On Psychological Theories of Autism

Oolong
Oolong
Sep 15, 2018 · 3 min read

This is my one-page contribution to Sue Fletcher-Watson and Francesca Happé’s Autism: A New Introduction to Psychological Theory and Current Debates (2nd Edition), published by Routledge in 2019.

The below was my response to Chapter 9, ‘The impact of cognitive models on autism understanding and practice’. There’s a lot more to be said about all these theories and others that don’t get a look-in (some of which I later covered in Theories and Practice in Autism) but I think this serves as a decent summary of why I find these theories unsatisfactory. I am assuming some familiarity with the theories here — you might like to start with Damian Milton’s ‘So What Exactly Is Autism?’ if you need some background to what I’m talking about.


I have always found it odd how much about autistic experience is left untouched by most theories about autism. Executive dysfunction is a useful term to describe aspects of autistic thinking, but says nothing about perceptual differences, and barely addresses social difficulties. Thinking in terms of Theory of Mind may provide a useful handle for novices, but it does nothing to help people to understand problems relating to inertia or, again, perceptual differences. The ‘extreme male brain’ theory leaves similar gaps. The ‘intense world’ hypothesis, not addressed here, does deal with perceptual differences but is less convincing in providing an account of differences in social interactions and attentional control.

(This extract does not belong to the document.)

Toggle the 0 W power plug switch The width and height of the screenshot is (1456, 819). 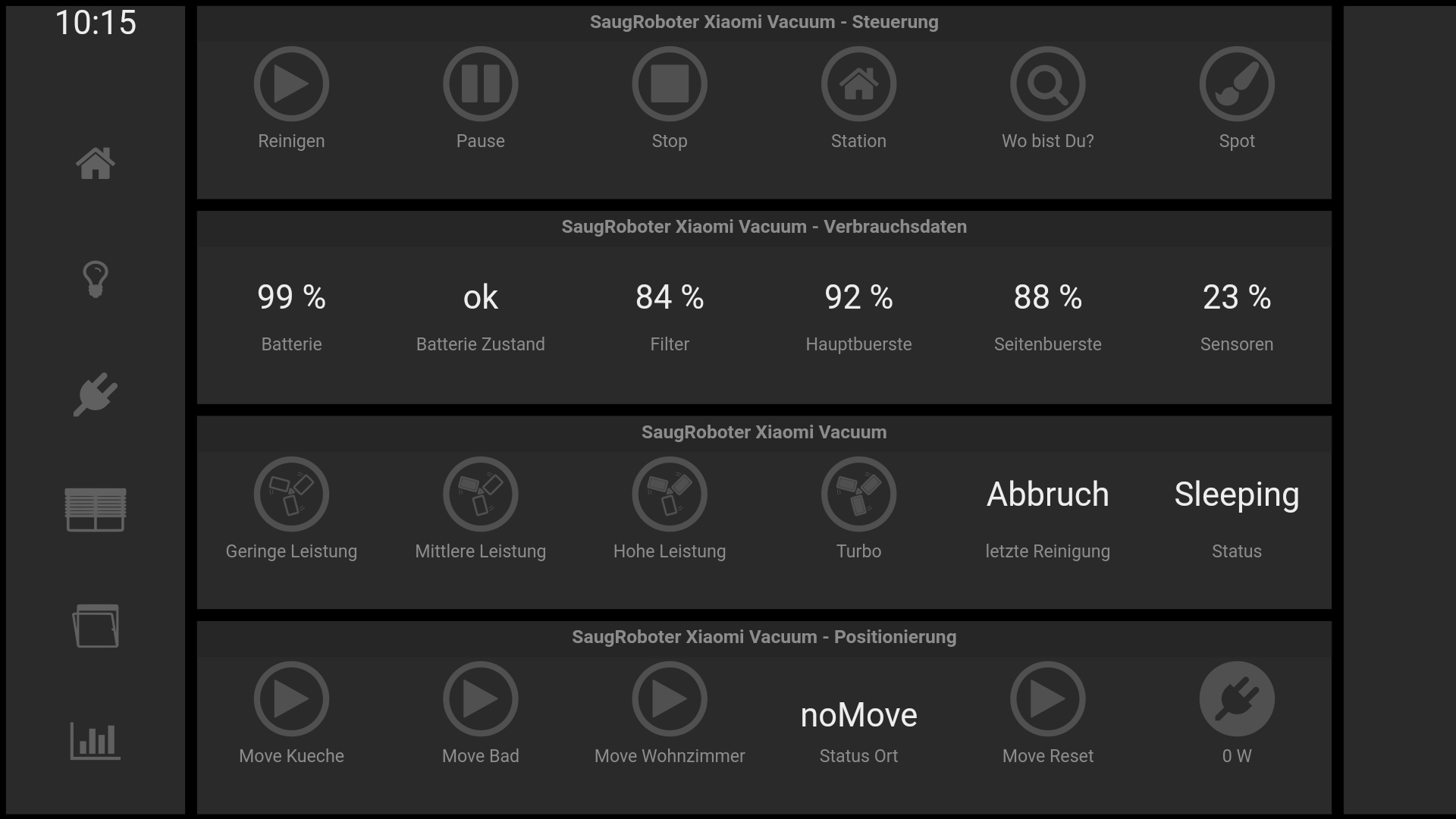click(x=1236, y=699)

Scientific theories are useful to the extent they have explanatory and predictive power. From my perspective as an autistic adult and a science teacher, none of the theories presented in this chapter are altogether satisfactory on this front. Even within the domains of autistic experience that they do address, I have misgivings.

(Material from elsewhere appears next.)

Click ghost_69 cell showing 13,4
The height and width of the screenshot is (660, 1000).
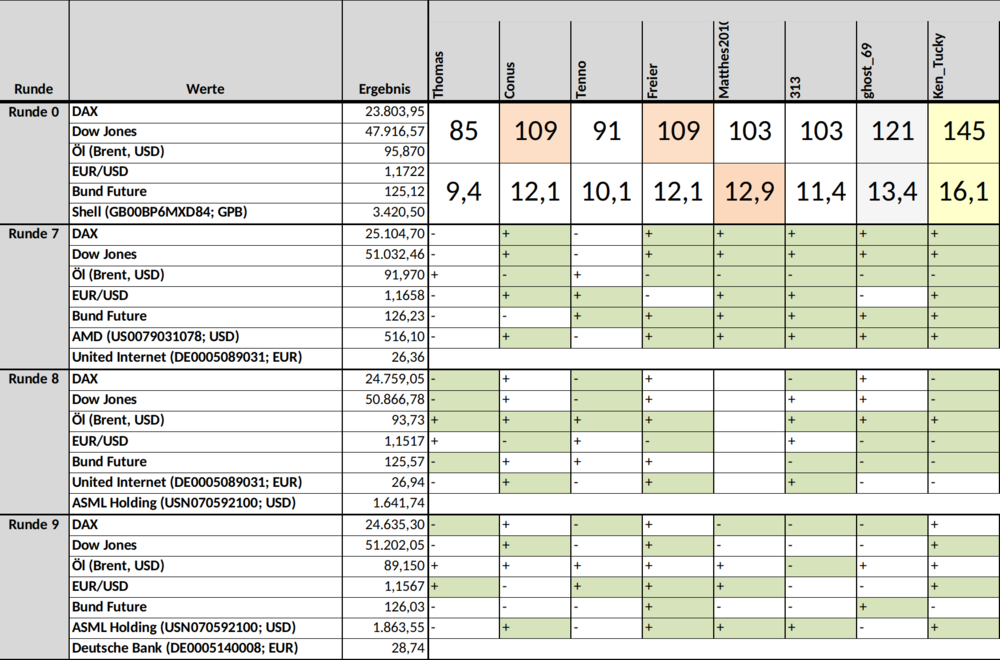click(892, 193)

Theory of Mind deficit does little to explain communication difficulties resulting from literal-mindedness, or from neurotypicals having just as much difficulty understanding autistic minds as vice versa (Milton 2012). As such, it is a weak explanation for observed social difficulties; worse, focusing on social manifestations of autism has evidently been a factor in the under-diagnosis of female autists, and others who blend in better (Lai et al 2017). It also backfires when people wrongly assume autistics don’t understand other people’s perspectives (Heasman 2017) and that problems in communication all stem from the autistic side.

The category of ‘executive functions’ includes several different cognitive abilities, and many other conditions also affect some of these in different ways, so distinguishing their role in autism requires considerable elaboration. The lack of parsimony here limits the usefulness of the idea in understanding autism; it needs breaking down into components before it really starts to explain anything. In my experience, the biggest factor in autistic executive dysfunction is inertia; thinking in those terms provides a much tighter explanation than ‘executive dysfunction’ for most (but not all) of these difficulties.

The only theory I’m aware of that seems to make a decent stab at explaining the many seemingly disparate features of autistic psychology — from inertia to communication problems to hyperfocus and spiky profiles — is monotropism. However, this theory (formulated by autistics who aren’t professional psychologists) has received relatively little attention from psychologists, and awaits direct empirical verification.